Recorded data:
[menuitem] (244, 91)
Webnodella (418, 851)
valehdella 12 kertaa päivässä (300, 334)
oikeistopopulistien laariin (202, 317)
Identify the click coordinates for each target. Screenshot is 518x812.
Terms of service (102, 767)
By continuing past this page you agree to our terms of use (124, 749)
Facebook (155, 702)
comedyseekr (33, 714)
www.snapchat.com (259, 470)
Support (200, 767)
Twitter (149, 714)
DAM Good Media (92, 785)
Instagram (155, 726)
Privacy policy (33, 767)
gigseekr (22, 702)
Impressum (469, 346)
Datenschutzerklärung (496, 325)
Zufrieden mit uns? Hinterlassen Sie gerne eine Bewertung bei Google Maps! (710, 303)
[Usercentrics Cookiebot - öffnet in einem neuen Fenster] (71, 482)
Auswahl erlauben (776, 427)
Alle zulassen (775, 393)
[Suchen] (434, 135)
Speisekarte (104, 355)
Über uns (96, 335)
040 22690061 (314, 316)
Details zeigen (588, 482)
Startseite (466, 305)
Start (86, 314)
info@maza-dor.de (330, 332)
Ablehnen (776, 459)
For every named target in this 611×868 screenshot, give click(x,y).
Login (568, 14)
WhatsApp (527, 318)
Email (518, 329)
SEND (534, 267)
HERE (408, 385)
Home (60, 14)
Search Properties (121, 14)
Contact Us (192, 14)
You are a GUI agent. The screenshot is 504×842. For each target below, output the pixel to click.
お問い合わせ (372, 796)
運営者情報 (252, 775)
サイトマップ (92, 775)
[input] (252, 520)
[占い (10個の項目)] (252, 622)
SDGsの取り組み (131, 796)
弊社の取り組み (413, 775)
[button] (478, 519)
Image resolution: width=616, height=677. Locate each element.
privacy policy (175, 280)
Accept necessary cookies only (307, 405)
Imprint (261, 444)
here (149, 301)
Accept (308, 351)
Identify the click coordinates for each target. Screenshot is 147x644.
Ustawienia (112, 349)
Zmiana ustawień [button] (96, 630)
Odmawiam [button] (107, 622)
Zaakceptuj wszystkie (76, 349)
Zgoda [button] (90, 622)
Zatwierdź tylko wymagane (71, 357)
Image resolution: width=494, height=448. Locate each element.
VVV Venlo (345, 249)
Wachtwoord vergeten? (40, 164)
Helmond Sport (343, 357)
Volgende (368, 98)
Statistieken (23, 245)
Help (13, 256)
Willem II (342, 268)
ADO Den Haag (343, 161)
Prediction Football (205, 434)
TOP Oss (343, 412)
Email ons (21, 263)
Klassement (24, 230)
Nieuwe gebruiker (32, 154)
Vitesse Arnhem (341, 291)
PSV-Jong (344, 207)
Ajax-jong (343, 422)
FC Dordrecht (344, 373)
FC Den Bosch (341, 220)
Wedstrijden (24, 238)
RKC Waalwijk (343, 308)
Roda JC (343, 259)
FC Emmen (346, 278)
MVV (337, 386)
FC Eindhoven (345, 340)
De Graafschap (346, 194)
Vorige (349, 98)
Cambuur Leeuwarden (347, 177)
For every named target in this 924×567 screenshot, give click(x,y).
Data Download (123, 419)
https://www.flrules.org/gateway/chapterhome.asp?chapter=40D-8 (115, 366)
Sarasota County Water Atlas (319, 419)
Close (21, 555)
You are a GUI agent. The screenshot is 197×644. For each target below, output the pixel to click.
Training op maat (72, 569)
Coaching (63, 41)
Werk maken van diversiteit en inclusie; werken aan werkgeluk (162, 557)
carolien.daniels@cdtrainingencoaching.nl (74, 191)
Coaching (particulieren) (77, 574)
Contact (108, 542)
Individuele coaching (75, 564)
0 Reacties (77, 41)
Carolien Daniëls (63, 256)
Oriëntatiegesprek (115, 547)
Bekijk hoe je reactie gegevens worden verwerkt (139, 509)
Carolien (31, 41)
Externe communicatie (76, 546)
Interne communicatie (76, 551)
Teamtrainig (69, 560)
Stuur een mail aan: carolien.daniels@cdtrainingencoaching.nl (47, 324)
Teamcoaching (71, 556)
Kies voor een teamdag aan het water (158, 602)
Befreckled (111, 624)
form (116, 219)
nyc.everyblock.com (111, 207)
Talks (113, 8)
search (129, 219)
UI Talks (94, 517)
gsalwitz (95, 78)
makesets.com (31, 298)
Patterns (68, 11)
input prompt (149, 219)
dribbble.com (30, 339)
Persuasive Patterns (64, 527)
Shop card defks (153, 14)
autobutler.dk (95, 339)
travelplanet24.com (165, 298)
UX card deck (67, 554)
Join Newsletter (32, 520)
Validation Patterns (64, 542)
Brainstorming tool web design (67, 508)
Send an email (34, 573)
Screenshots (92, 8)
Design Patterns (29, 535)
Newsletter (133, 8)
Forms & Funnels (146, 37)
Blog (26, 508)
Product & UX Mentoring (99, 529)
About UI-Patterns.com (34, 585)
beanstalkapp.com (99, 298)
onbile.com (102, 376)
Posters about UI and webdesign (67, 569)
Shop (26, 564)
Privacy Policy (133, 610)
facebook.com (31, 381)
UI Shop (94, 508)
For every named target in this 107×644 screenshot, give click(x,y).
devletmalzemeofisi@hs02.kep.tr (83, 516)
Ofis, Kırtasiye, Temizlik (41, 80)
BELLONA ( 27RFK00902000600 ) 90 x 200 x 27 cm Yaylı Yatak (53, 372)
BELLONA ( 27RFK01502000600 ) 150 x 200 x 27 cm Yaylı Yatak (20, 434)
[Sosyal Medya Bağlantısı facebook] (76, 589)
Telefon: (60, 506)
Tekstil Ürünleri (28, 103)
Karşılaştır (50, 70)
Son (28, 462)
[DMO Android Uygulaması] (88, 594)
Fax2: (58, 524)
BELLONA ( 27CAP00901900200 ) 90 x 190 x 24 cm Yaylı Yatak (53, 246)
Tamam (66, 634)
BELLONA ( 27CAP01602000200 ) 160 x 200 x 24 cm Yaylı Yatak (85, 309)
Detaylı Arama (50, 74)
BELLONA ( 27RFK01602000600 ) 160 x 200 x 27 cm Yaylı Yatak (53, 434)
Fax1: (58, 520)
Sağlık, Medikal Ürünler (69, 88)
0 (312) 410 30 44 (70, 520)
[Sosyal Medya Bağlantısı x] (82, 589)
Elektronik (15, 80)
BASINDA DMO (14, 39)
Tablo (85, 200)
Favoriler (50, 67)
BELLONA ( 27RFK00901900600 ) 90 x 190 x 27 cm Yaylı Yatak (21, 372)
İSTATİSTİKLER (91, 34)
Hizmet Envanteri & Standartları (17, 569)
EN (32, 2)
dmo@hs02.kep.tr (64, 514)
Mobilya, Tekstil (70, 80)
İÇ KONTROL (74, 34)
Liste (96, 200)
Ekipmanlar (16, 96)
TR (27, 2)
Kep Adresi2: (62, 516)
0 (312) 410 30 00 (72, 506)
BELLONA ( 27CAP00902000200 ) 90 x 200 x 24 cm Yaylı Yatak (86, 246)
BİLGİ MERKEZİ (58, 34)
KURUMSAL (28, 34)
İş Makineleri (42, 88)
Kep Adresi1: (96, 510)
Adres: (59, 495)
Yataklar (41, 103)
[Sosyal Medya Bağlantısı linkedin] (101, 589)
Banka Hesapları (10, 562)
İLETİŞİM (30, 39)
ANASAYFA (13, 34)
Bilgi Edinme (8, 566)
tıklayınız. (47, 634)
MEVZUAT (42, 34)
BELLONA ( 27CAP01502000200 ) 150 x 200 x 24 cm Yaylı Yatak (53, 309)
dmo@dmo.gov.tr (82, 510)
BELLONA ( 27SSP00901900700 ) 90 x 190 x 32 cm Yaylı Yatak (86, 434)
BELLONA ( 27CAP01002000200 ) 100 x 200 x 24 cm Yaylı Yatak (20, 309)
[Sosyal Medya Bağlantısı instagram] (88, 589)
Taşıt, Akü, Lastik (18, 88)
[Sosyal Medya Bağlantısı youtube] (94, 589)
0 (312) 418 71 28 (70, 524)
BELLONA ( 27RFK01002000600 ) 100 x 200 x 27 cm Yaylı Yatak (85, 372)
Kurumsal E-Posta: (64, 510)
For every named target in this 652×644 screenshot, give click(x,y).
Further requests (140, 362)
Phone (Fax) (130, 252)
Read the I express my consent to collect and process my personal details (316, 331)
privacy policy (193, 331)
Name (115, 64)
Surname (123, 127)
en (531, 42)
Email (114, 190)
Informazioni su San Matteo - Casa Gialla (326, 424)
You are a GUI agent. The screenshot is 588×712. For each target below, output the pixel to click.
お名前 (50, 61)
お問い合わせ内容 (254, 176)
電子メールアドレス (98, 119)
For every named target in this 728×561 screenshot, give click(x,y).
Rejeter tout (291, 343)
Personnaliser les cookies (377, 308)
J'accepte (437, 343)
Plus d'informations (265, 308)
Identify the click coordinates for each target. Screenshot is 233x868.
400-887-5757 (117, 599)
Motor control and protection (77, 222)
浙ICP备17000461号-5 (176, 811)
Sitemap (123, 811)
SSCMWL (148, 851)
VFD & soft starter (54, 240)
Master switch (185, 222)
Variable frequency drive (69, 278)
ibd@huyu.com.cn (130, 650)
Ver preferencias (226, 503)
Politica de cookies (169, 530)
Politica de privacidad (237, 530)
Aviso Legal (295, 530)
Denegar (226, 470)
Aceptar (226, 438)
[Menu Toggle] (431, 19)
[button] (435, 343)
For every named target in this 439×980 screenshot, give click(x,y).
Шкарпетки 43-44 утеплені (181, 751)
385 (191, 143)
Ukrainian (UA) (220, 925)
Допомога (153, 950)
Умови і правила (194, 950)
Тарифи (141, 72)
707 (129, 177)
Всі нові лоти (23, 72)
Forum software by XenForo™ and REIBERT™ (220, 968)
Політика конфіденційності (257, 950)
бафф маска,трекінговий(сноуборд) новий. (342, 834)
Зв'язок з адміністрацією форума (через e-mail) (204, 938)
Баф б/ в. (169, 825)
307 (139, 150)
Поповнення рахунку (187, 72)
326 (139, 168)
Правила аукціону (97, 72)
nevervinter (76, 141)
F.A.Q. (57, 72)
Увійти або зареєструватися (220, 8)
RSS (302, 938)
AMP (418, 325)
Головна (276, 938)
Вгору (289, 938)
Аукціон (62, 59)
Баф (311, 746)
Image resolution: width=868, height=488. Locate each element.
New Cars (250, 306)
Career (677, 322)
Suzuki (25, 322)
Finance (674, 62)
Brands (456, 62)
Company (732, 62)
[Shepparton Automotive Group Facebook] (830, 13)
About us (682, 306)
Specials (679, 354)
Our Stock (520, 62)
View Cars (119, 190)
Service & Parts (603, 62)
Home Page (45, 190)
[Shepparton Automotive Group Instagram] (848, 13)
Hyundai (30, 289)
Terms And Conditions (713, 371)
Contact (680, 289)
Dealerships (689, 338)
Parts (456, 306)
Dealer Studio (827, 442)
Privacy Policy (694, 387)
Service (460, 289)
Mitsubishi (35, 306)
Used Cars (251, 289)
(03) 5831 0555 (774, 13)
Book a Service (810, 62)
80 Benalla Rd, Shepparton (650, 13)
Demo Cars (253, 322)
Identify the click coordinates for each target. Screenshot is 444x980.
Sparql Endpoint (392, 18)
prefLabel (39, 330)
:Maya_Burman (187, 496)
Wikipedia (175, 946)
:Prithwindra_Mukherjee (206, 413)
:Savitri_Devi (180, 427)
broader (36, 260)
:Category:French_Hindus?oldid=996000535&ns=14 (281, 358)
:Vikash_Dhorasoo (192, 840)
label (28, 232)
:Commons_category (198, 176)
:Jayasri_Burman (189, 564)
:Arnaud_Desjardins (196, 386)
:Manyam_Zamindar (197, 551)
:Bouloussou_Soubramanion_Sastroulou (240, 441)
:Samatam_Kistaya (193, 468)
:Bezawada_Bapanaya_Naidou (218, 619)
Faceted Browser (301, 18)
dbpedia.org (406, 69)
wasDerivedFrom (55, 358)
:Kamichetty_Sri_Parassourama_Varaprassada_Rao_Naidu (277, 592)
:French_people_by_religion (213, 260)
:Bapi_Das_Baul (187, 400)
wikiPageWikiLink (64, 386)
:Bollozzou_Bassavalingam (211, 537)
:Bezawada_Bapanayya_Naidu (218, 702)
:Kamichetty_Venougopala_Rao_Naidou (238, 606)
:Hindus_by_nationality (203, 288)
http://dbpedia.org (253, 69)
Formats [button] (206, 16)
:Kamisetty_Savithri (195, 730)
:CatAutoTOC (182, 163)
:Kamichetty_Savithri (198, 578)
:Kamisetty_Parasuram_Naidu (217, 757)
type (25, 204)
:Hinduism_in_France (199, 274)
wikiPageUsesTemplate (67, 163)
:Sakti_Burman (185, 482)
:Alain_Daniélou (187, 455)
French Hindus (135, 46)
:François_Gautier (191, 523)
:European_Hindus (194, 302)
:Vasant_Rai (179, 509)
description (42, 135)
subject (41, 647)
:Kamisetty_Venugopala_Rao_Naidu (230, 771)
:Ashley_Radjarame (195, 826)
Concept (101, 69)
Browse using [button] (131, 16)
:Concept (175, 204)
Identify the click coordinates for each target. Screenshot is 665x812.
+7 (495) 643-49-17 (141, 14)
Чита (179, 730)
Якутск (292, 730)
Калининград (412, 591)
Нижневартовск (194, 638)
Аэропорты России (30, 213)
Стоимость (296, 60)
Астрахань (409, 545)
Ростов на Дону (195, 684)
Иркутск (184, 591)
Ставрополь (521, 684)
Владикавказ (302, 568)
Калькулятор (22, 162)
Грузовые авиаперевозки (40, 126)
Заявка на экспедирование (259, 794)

Task instructions: Render as a Markdown table the lines from the line containing "Informazioni su San" up to and including the line containing "Всі нові лоти (23, 72)", with a Row column holding a running number and a Line column holding each line. Omit any blank lines.

Worked solution:
| Row | Line |
|---|---|
| 1 | Informazioni su San Matteo - Casa Gialla (326, 424) |
| 2 | You are a GUI agent. The screenshot is 588×712. For each target below, output the pixel to click. |
| 3 | お名前 (50, 61) |
| 4 | お問い合わせ内容 (254, 176) |
| 5 | 電子メールアドレス (98, 119) |
| 6 | For every named target in this 728×561 screenshot, give click(x,y). |
| 7 | Rejeter tout (291, 343) |
| 8 | Personnaliser les cookies (377, 308) |
| 9 | J'accepte (437, 343) |
| 10 | Plus d'informations (265, 308) |
| 11 | Identify the click coordinates for each target. Screenshot is 233x868. |
| 12 | 400-887-5757 (117, 599) |
| 13 | Motor control and protection (77, 222) |
| 14 | 浙ICP备17000461号-5 (176, 811) |
| 15 | Sitemap (123, 811) |
| 16 | SSCMWL (148, 851) |
| 17 | VFD & soft starter (54, 240) |
| 18 | Master switch (185, 222) |
| 19 | Variable frequency drive (69, 278) |
| 20 | ibd@huyu.com.cn (130, 650) |
| 21 | Ver preferencias (226, 503) |
| 22 | Politica de cookies (169, 530) |
| 23 | Politica de privacidad (237, 530) |
| 24 | Aviso Legal (295, 530) |
| 25 | Denegar (226, 470) |
| 26 | Aceptar (226, 438) |
| 27 | [Menu Toggle] (431, 19) |
| 28 | [button] (435, 343) |
| 29 | For every named target in this 439×980 screenshot, give click(x,y). |
| 30 | Шкарпетки 43-44 утеплені (181, 751) |
| 31 | 385 (191, 143) |
| 32 | Ukrainian (UA) (220, 925) |
| 33 | Допомога (153, 950) |
| 34 | Умови і правила (194, 950) |
| 35 | Тарифи (141, 72) |
| 36 | 707 (129, 177) |
| 37 | Всі нові лоти (23, 72) |